Bandar Lampung (Lampost.co) — Kejaksaan Tinggi (Kejati) Lampung menegaskan komitmennya untuk menerapkan penegakan hukum yang lebih humanis. Upaya ini melalui penerapan pidana kerja sosial dan mekanisme restorative justice dalam penanganan perkara.
Upaya ini diharapkan dapat menyentuh akar persoalan sosial di balik tindak pidana serta membantu pelaku kembali ke masyarakat dengan lebih produktif.
Asisten Pidana Umum Kejati Lampung, Anton Rudiyanto, menjelaskan bahwa Kejaksaan memiliki kewenangan untuk menyelesaikan perkara pidana tanpa harus selalu melalui jalur persidangan. Terutama bagi kasus-kasus yang memenuhi kriteria restorative justice.
“Kami ingin penyelesaian perkara tidak hanya berhenti pada vonis.

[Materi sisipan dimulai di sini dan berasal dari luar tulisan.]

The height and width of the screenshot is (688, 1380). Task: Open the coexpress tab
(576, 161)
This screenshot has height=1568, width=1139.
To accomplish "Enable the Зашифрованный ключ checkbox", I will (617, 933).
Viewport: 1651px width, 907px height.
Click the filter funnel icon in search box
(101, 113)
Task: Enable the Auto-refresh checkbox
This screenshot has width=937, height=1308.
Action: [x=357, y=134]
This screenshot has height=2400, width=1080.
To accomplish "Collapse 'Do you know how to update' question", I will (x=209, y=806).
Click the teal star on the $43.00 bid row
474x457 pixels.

Akar persoalan sosialnya juga harus diselesaikan. Jika seseorang mencuri karena terpaksa untuk memenuhi kebutuhan makan, lalu kita penjarakan, maka keluarganya justru akan semakin menderita. Karena itu, perlu langkah penyelesaian yang lebih manusiawi,” ujar Anton, Kamis, 20 November 2025.
Ia menambahkan, berbagai faktor dapat menjadi latar belakang pelanggaran hukum. Hal ini mulai dari tekanan ekonomi, rendahnya tingkat pendidikan, kekerasan di lingkungan, hingga persoalan psikologis.
Seluruh aspek tersebut, menurutnya, harus menjadi perhatian bersama agar potensi pelaku mengulangi tindak pidana dapat diminimalisir.
Lebih Efektif dan Berkeadilan
Anton menilai, penerapan pidana kerja sosial yang akan mulai berlaku pada 1 Januari 2026 menjadi peluang bagi daerah untuk mengembangkan sistem penegakan hukum yang lebih efektif dan berkeadilan.
“Pidana kerja sosial ini menjadi tantangan sekaligus kesempatan bagi kami untuk memperkuat sinergi dengan Pemerintah Provinsi Lampung,” ujarnya.
“Nantinya, Kejati bersama Pemprov akan menyusun kesepakatan mengenai tata pelaksanaan agar prinsip keadilan dan perlindungan bagi masyarakat dapat terwujud secara menyeluruh,” jelasnya.
Melalui langkah tersebut, Kejati Lampung berharap pelaksanaan hukum ke depan tidak hanya menegakkan aturan. Tetapi juga memberikan dampak positif bagi pelaku, korban, dan masyarakat secara luas.